> Requirement:
Could you rewrite everything from the line containing "How do I perform: Click" down to the line containing "[x=1388, y=70]", both included, with the requests as they are, and add 66 to every coordinate in the answers? Leave out the pictures.

> Record excerpts:

#####

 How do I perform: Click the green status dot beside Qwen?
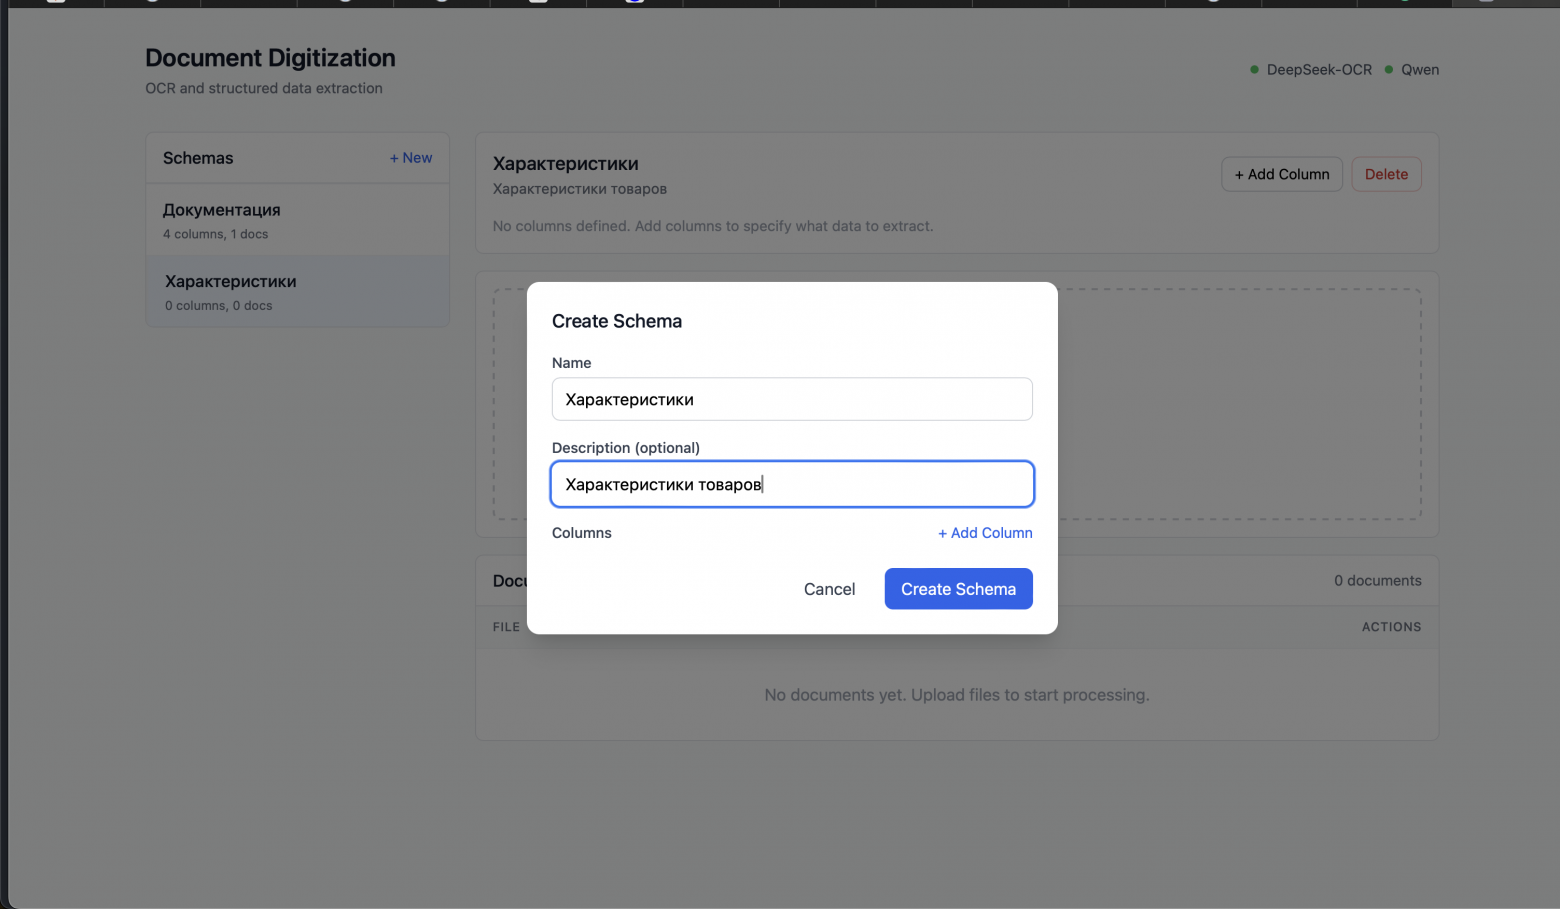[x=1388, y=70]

#####

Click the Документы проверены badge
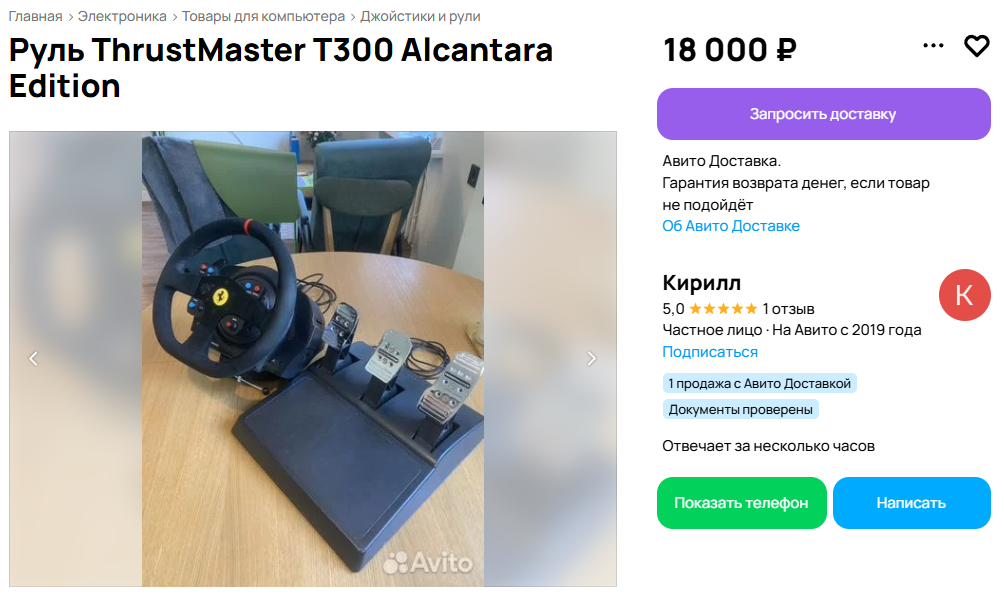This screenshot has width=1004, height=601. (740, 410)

#####

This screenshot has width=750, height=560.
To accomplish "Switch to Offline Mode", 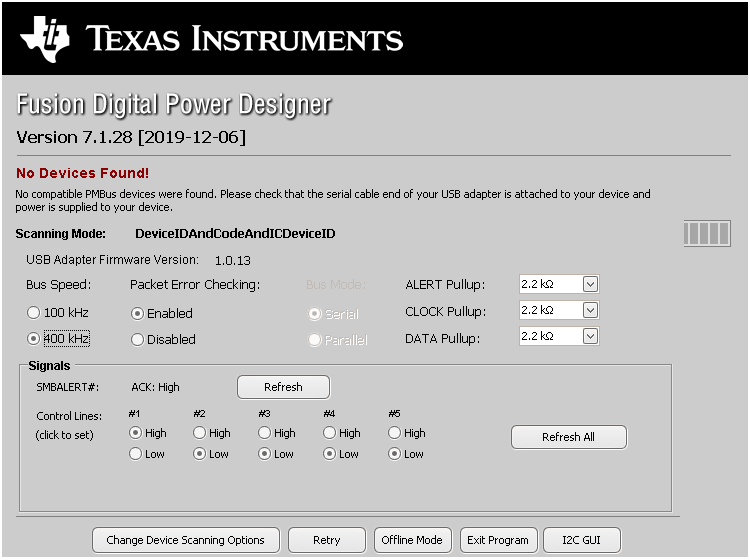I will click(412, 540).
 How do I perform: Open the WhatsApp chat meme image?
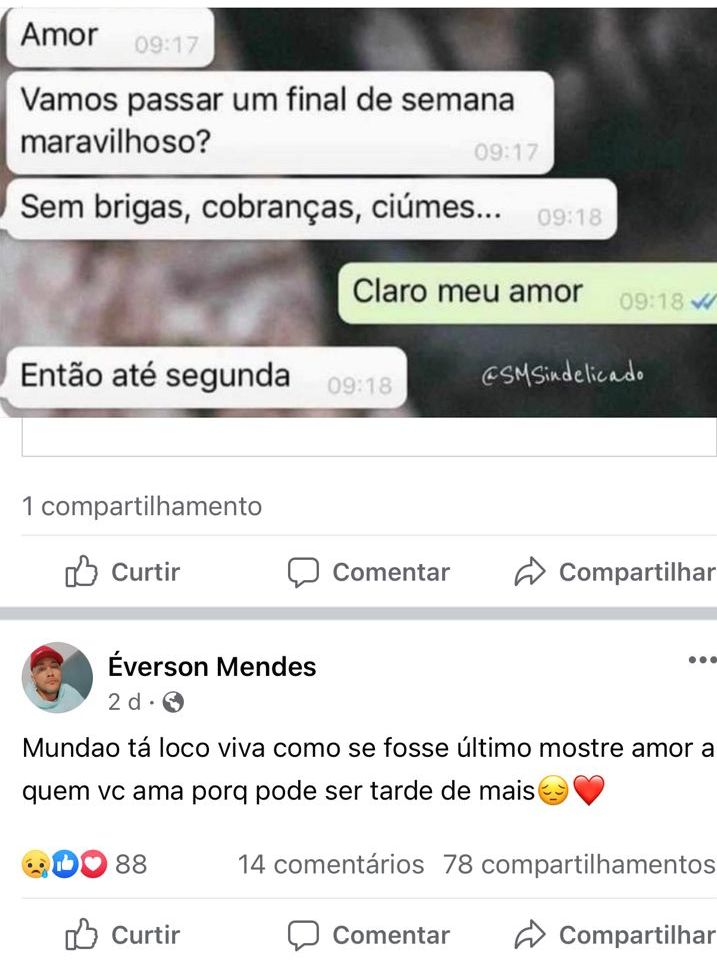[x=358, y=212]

#####

> Output for this exercise:
 How do I perform: Click the green status dot beside Qwen?
[x=1454, y=136]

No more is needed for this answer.